Ces premières années ont représenté une période prolifique de composition de Lieder, tous intrinsèquement liés à la vie émotionnelle de Zeisl à Vienne, au paysage autrichien, aux amitiés et en particulier à la rencontre avec ma mère. Les parents de mon père n’ont pas été aussi chanceux et ont été exécutés dans les camps de la mort, mais mon père et ma mère ont fui Vienne durant la Nuit de Cristal, en 1938, et ont réussi à s’échapper à Paris, où Darius Milhaud a parrainé Zeisl, le considérant comme un compositeur « de grand talent ». Cette période est devenue un tournant dans le style de composition de mon père. Zeisl a été invité à écrire la musique pour une commémoration du romancier autrichien, Joseph Roth, mort en exil à Paris en 1939, et a ainsi composé la musique incidentale de la pièce Hiob / Job, basée sur le roman de Roth de ce nom, l’histoire d’un juif qui subit les pogroms et arrive finalement en Amérique. Cette pièce a constitué l’une des deux expériences essentielles pour le retour de mon père à ses racines les plus profondes – son héritage juif – et toutes les œuvres de Zeisl aux EtatsUnis, où il a émigré en 1939, ont été marquées par ce lien émotionnel et spirituel. Je suis née quelques mois après l’arrivée de mes parents à New York, un jour avant le 35ème anniversaire de mon père. Deux ans plus tard, Zeisl fut attiré à Hollywood par MGM, pour composer des scènes pour l’industrie cinématographique. Cependant, alors que la plupart de ses amis compositeurs étaient ravis du climat plus chaud de Los Angeles, mon père languissait sous la chaleur et avait une grave allergie au soleil ; un homme complètement inadapté au

climat désertique, où les ruisseaux froids et les cascades d’eau font place aux palmiers du désert, au soleil brûlant et à l’été éternel. Dans une interview pour le LA Times en 1950, Zeisl a écrit : « Je suis un produit du vieux monde. Je ne pourrais pas changer cela même si je le souhaitais ». Chez nous, je me souviens que mes parents accueillaient de nombreux musiciens et célébrités autrichiennes : de bons amis comme les Korngolds, les Henreids et les Premingers.

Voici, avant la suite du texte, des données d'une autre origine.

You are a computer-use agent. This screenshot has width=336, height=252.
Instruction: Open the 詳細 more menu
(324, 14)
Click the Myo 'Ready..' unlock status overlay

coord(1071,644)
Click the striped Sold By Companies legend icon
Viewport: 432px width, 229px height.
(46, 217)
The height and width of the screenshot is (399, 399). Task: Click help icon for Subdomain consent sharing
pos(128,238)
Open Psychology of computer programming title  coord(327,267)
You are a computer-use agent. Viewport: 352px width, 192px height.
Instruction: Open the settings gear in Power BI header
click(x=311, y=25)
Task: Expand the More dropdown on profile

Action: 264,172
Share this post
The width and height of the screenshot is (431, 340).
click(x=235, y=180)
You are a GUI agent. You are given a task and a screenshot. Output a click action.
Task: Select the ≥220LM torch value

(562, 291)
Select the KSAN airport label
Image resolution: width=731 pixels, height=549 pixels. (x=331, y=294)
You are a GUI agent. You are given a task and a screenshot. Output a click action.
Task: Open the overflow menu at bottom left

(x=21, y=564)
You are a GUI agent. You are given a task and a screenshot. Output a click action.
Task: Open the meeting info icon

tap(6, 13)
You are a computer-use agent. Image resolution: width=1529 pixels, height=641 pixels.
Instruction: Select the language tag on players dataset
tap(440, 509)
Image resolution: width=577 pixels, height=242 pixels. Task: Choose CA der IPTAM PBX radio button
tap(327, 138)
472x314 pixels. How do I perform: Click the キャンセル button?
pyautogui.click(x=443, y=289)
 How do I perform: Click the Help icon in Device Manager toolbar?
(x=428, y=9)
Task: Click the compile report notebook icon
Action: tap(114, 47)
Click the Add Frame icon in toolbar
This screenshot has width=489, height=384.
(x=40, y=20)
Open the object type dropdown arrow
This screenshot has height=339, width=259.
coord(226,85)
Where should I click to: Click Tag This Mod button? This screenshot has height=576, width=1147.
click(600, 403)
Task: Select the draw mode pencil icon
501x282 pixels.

Zeisl était fort mécontent de ne composer que de courtes scènes pour des films, et a donc quitté MGM et subsisté après 1945 en enseignant des étudiants en privé à la maison. Plus tard, recommandé par Igor Stravinsky, Zeisl a eu la chance d’obtenir un poste au Los Angeles City College, où il a enseigné jusqu’à sa mort prématurée en 1959. Son poste de compositeur en résidence au Brandeis Camp Institute, un camp d’été pour les étudiants et les professeurs talentueux juifs et d’âge universitaire, a représenté un « tournant » dans sa vie dans ces années d’après-guerre en ce qui concerne sa musique de chambre, en particulier sa Sonate pour violon ’Brandeis’. Inspiré par les chansons folkloriques, dansées et chantées tout au long du camp, mon père a composé certaines de ses principales pièces de musique de chambre, dont sa Sonate pour violon, intitulée « Brandeis », interprétée pour la première fois par Israel Baker et Yaltah Menuhin, ainsi que ses sonates pour alto et violoncelle. Les seconds mouvements en particulier expriment la grande tristesse ressentie par mon père à la perte de ses parents dans les camps de la mort, et sont particulièrement émouvants pour moi par leur force d’expression. Je me souviens en effet qu’il composait ces œuvres au piano et jouait les parties qu’il venait de terminer à ma mère (et à moi), et je repense souvent à ces années, et à quel point je me sens désormais privilégiée de les avoir vécues.